A legal settlement in Florida, legislative action in Arkansas and a lawsuit in Georgia this week made waves in an ongoing national battle over the rights of LGBTQ+ Americans.

Over the past three years or so, many Republican officials have been trying to limit those rights, imposing rules on which sports transgender students can play and which bathrooms they can use, among other policies.

The conservative pushback has coincided with more younger people identifying as LGBTQ+.

A Gallup poll released this week based on telephone interviews of more than 12,000 Americans finds that about 1 in 13 U.S. adults identify as LGBTQ+, including less than 1 in 100 of the total population who say they are transgender. But a higher proportion of the youngest adults identified as LGBTQ+ — a little over one-fifth of those born from 1997 through 2005.

The legal and legislative issues at the heart of the debates remain in flux.

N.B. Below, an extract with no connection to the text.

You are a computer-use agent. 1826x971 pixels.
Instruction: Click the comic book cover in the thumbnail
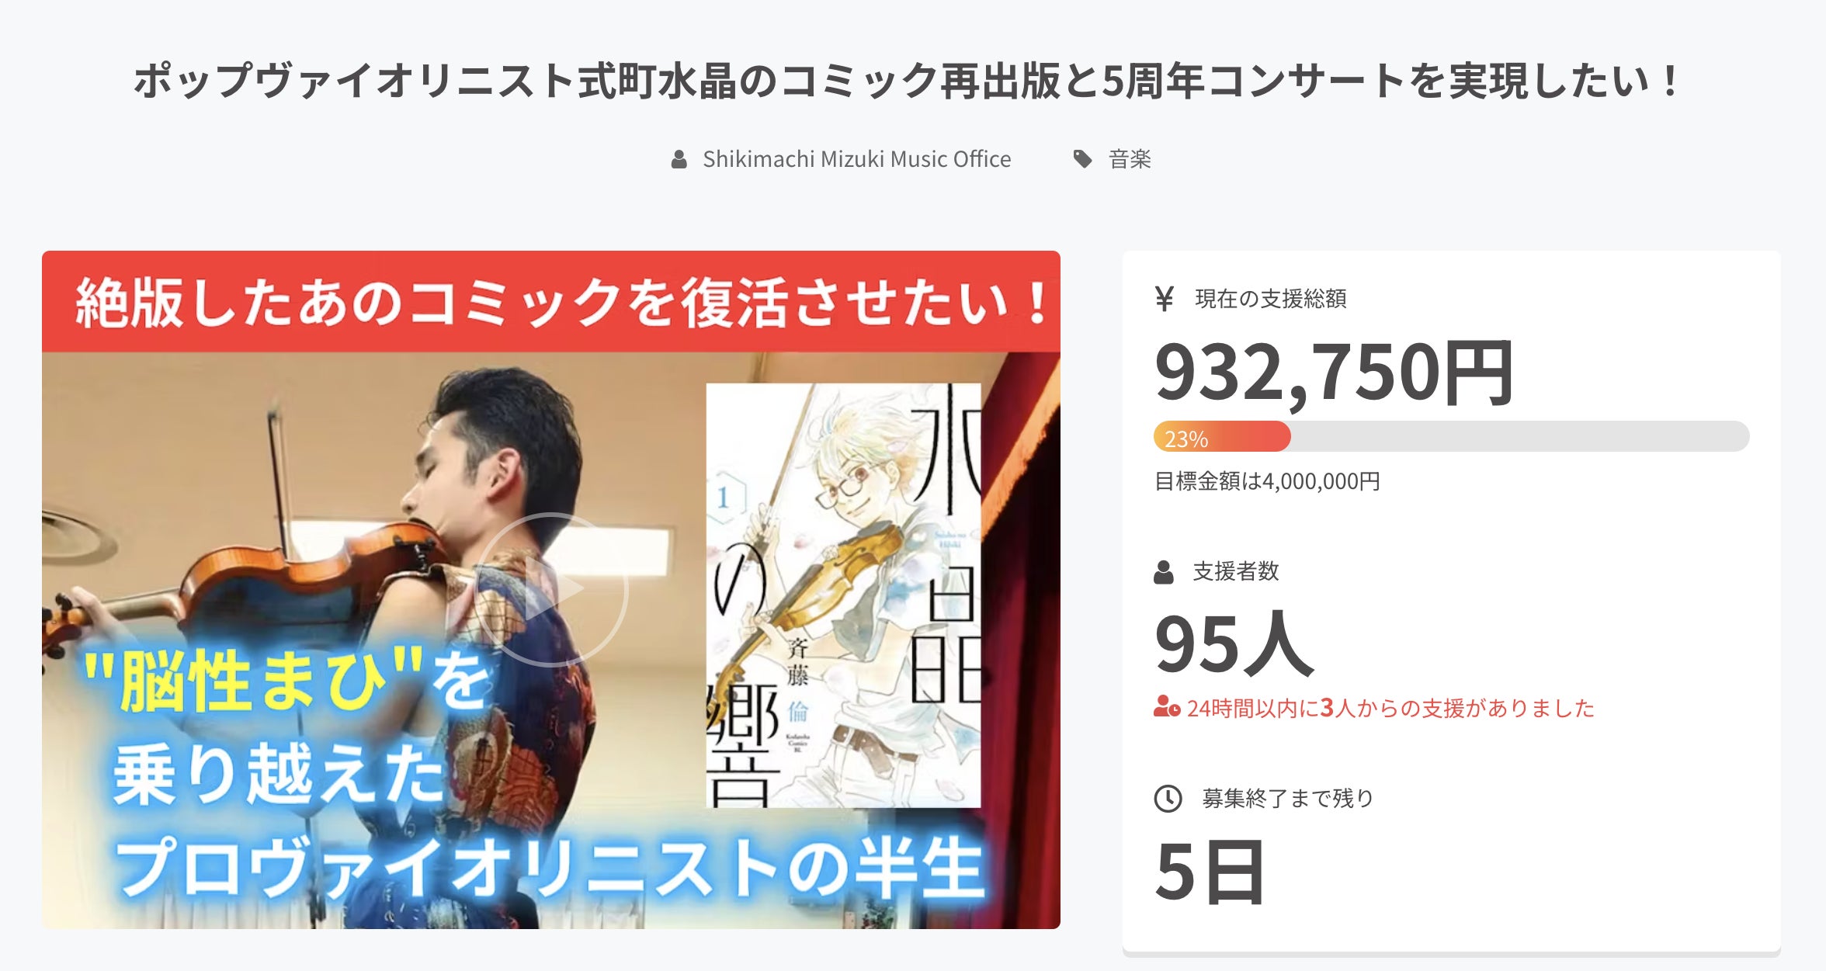[843, 595]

Some things to know about this week’s flurry of developments.

FLORIDA AGREES STUDENTS, TEACHERS CAN SAY ‘GAY’

Florida this week settled a legal challenge to its 2022 law that bars instruction on sexual orientation and gender identity in public schools, a measure that critics had dubbed “Don’t Say Gay.”

Under the deal, the law remains in place but some of the restrictions that resulted will be lifted.

The agreement clarifies, for example, that students and teachers are allowed to discuss LGBTQ+ issues. In addition, schools don’t have to remove library books that feature LGBTQ+ characters, halt anti-bullying programs that address bullying of LGBTQ+ people, censor valedictorian speeches in which the speaker talks about their gender identity or sexual orientation, or force teachers to remove rainbow flags from classroom doors.